■ Work instructions:
Reprint every entry, character for character.

*** Data ***

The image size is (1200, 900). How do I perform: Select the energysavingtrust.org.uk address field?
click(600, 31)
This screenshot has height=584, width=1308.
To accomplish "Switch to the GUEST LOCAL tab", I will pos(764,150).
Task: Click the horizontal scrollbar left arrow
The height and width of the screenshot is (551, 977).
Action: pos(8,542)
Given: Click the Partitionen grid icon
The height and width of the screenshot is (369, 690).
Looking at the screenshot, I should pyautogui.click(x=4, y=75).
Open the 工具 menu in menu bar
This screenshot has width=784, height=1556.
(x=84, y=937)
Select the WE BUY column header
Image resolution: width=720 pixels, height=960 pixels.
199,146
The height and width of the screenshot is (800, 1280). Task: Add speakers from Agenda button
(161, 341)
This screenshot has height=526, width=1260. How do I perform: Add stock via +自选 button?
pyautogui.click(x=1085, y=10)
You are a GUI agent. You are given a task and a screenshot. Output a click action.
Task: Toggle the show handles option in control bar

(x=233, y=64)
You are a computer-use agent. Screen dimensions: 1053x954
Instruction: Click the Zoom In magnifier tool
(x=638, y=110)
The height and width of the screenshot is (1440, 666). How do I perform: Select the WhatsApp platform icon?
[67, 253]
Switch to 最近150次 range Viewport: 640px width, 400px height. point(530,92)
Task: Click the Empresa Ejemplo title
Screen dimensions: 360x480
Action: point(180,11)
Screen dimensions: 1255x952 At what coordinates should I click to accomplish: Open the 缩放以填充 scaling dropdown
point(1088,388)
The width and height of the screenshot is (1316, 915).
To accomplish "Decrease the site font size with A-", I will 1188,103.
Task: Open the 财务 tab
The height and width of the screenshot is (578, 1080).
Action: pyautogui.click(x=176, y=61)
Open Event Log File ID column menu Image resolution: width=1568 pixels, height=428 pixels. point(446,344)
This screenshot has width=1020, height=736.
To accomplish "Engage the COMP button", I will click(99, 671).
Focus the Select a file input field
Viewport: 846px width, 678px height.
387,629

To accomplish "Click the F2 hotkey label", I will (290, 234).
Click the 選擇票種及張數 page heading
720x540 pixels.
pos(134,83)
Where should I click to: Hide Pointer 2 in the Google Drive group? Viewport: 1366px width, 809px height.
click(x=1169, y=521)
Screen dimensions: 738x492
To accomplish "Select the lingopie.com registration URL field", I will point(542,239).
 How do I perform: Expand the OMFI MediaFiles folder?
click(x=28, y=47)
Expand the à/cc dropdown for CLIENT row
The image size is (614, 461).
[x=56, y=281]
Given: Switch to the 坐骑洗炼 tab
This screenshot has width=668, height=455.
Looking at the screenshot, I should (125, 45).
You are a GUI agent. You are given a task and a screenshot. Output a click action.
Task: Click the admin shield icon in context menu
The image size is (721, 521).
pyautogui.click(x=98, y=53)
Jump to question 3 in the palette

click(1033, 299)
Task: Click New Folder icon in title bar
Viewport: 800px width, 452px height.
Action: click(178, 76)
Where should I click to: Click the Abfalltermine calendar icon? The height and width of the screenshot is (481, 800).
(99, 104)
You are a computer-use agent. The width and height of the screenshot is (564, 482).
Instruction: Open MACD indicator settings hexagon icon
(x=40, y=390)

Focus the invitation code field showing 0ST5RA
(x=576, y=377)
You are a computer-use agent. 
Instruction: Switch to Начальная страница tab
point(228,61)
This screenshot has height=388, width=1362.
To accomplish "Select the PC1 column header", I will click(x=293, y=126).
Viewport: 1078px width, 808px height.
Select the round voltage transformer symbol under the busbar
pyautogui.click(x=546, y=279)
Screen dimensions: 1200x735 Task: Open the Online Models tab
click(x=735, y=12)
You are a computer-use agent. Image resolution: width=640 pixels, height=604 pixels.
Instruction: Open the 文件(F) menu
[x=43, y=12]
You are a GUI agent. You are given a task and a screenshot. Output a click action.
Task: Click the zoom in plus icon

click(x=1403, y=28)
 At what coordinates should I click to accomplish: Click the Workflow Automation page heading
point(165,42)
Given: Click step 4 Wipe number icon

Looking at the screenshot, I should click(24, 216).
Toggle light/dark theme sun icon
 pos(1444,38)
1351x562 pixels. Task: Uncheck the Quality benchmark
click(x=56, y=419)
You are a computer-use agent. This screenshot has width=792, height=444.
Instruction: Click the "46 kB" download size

***

■ Result of the task:
The image size is (1200, 900). How do I perform: Select the energysavingtrust.org.uk address field?
click(600, 31)
This screenshot has height=584, width=1308.
To accomplish "Switch to the GUEST LOCAL tab", I will pos(764,150).
Task: Click the horizontal scrollbar left arrow
The height and width of the screenshot is (551, 977).
Action: pos(8,542)
Given: Click the Partitionen grid icon
The height and width of the screenshot is (369, 690).
Looking at the screenshot, I should pyautogui.click(x=4, y=75).
Open the 工具 menu in menu bar
This screenshot has width=784, height=1556.
(x=84, y=937)
Select the WE BUY column header
Image resolution: width=720 pixels, height=960 pixels.
199,146
The height and width of the screenshot is (800, 1280). Task: Add speakers from Agenda button
(161, 341)
This screenshot has height=526, width=1260. How do I perform: Add stock via +自选 button?
pyautogui.click(x=1085, y=10)
You are a GUI agent. You are given a task and a screenshot. Output a click action.
Task: Toggle the show handles option in control bar

(x=233, y=64)
You are a computer-use agent. Screen dimensions: 1053x954
Instruction: Click the Zoom In magnifier tool
(x=638, y=110)
The height and width of the screenshot is (1440, 666). How do I perform: Select the WhatsApp platform icon?
[67, 253]
Switch to 最近150次 range Viewport: 640px width, 400px height. point(530,92)
Task: Click the Empresa Ejemplo title
Screen dimensions: 360x480
Action: point(180,11)
Screen dimensions: 1255x952 At what coordinates should I click to accomplish: Open the 缩放以填充 scaling dropdown
point(1088,388)
The width and height of the screenshot is (1316, 915).
To accomplish "Decrease the site font size with A-", I will 1188,103.
Task: Open the 财务 tab
The height and width of the screenshot is (578, 1080).
Action: pyautogui.click(x=176, y=61)
Open Event Log File ID column menu Image resolution: width=1568 pixels, height=428 pixels. point(446,344)
This screenshot has width=1020, height=736.
To accomplish "Engage the COMP button", I will click(99, 671).
Focus the Select a file input field
Viewport: 846px width, 678px height.
387,629

To accomplish "Click the F2 hotkey label", I will (290, 234).
Click the 選擇票種及張數 page heading
720x540 pixels.
pos(134,83)
Where should I click to: Hide Pointer 2 in the Google Drive group? Viewport: 1366px width, 809px height.
click(x=1169, y=521)
Screen dimensions: 738x492
To accomplish "Select the lingopie.com registration URL field", I will point(542,239).
 How do I perform: Expand the OMFI MediaFiles folder?
click(x=28, y=47)
Expand the à/cc dropdown for CLIENT row
The image size is (614, 461).
[x=56, y=281]
Given: Switch to the 坐骑洗炼 tab
This screenshot has width=668, height=455.
Looking at the screenshot, I should (125, 45).
You are a GUI agent. You are given a task and a screenshot. Output a click action.
Task: Click the admin shield icon in context menu
The image size is (721, 521).
pyautogui.click(x=98, y=53)
Jump to question 3 in the palette

click(1033, 299)
Task: Click New Folder icon in title bar
Viewport: 800px width, 452px height.
Action: click(178, 76)
Where should I click to: Click the Abfalltermine calendar icon? The height and width of the screenshot is (481, 800).
(99, 104)
You are a computer-use agent. The width and height of the screenshot is (564, 482).
Instruction: Open MACD indicator settings hexagon icon
(x=40, y=390)

Focus the invitation code field showing 0ST5RA
(x=576, y=377)
You are a computer-use agent. 
Instruction: Switch to Начальная страница tab
point(228,61)
This screenshot has height=388, width=1362.
To accomplish "Select the PC1 column header", I will click(x=293, y=126).
Viewport: 1078px width, 808px height.
Select the round voltage transformer symbol under the busbar
pyautogui.click(x=546, y=279)
Screen dimensions: 1200x735 Task: Open the Online Models tab
click(x=735, y=12)
You are a computer-use agent. Image resolution: width=640 pixels, height=604 pixels.
Instruction: Open the 文件(F) menu
[x=43, y=12]
You are a GUI agent. You are given a task and a screenshot. Output a click action.
Task: Click the zoom in plus icon

click(x=1403, y=28)
 At what coordinates should I click to accomplish: Click the Workflow Automation page heading
point(165,42)
Given: Click step 4 Wipe number icon

Looking at the screenshot, I should click(24, 216).
Toggle light/dark theme sun icon
 pos(1444,38)
1351x562 pixels. Task: Uncheck the Quality benchmark
click(x=56, y=419)
You are a computer-use agent. This screenshot has width=792, height=444.
Instruction: Click the "46 kB" download size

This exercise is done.